Asynchronous GABA Release Is a Key Determinant of Tonic Inhibition and Controls Neuronal Excitability: A Study in the Synapsin II-/- Mouse.

Idiopathic epilepsies have frequently been linked to mutations in voltage-gated channels (channelopathies); recently, mutations in several genes encoding presynaptic proteins have been shown to cause epilepsy in humans and mice, indicating that epilepsy can also be considered a synaptopathy. However, the functional mechanisms by which presynaptic dysfunctions lead to hyperexcitability and seizures are not well understood. We show that deletion of synapsin II (Syn II), a presynaptic protein contributing to epilepsy predisposition in humans, leads to a loss of tonic inhibition in mouse hippocampal slices due to a dramatic decrease in presynaptic asynchronous GABA release. We also show that the asynchronous GABA release reduces postsynaptic cell firing, and the parallel impairment of asynchronous GABA release and tonic inhibition results in an increased excitability at both single-neuron and network levels.
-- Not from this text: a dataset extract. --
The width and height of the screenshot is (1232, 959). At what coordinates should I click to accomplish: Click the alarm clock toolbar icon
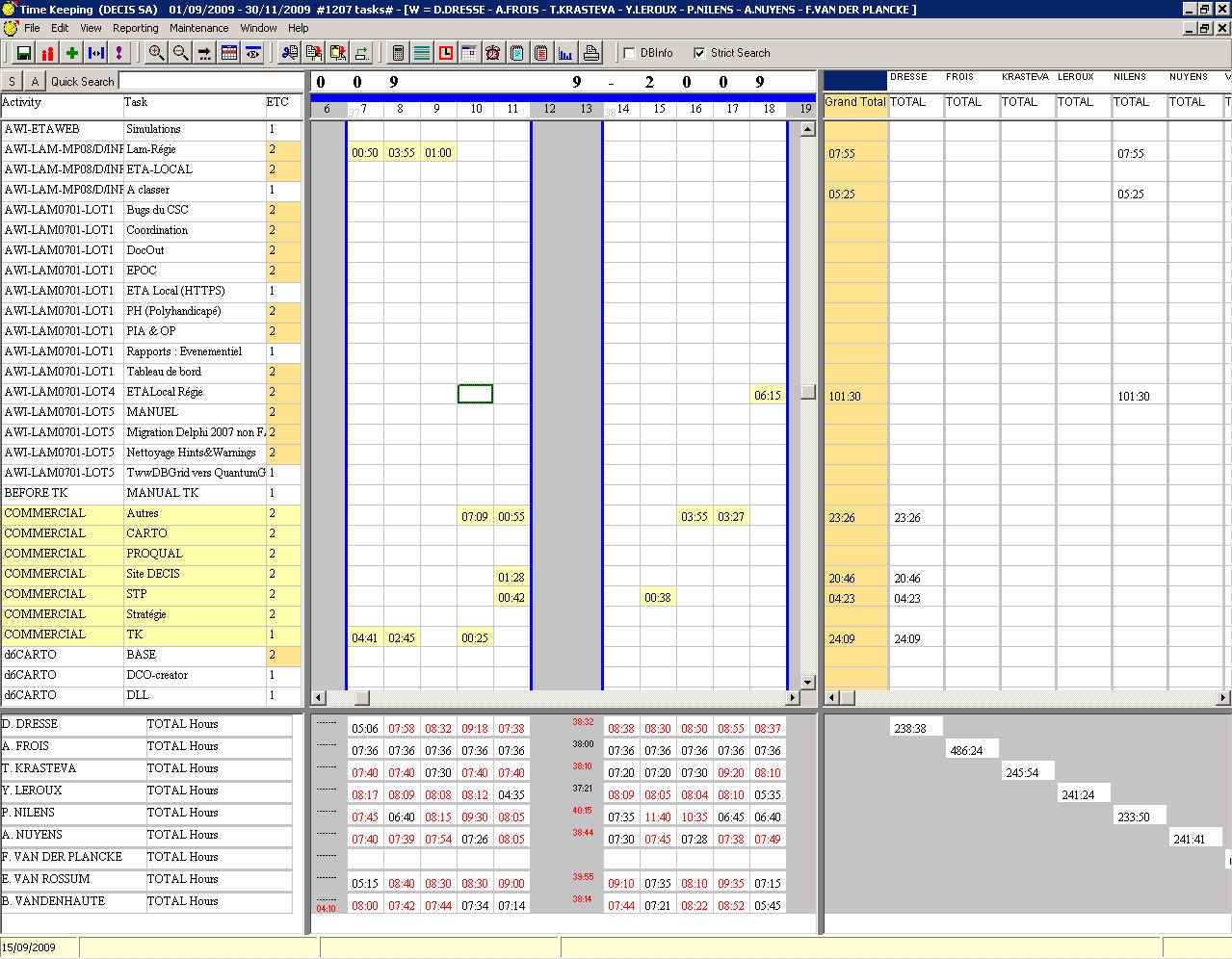(492, 53)
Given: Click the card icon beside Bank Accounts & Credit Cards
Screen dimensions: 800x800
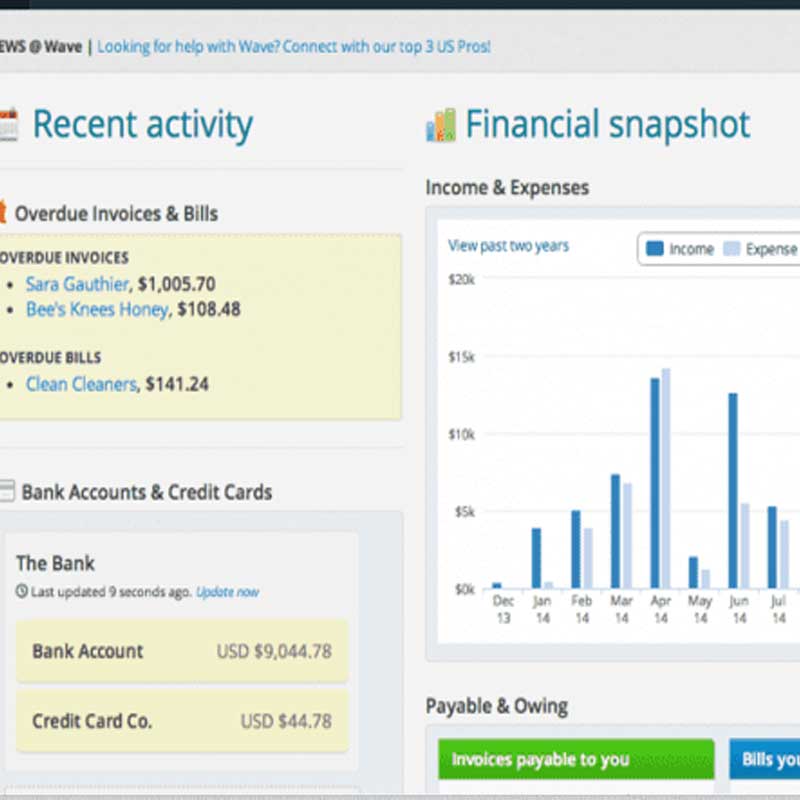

Restoring tonic inhibition with THIP (4,5,6,7-tetrahydroisoxazolo[5,4-c]pyridin-3-ol; gaboxadol), a selective agonist of δ subunit-containing GABAA receptors, fully rescues the SynII(-/-) epileptic phenotype both ex vivo and in vivo. The results demonstrate a causal relationship between the dynamics of GABA release and the generation of tonic inhibition, and identify a novel mechanism of epileptogenesis generated by dysfunctions in the dynamics of release that can be effectively targeted by novel antiepileptic strategies.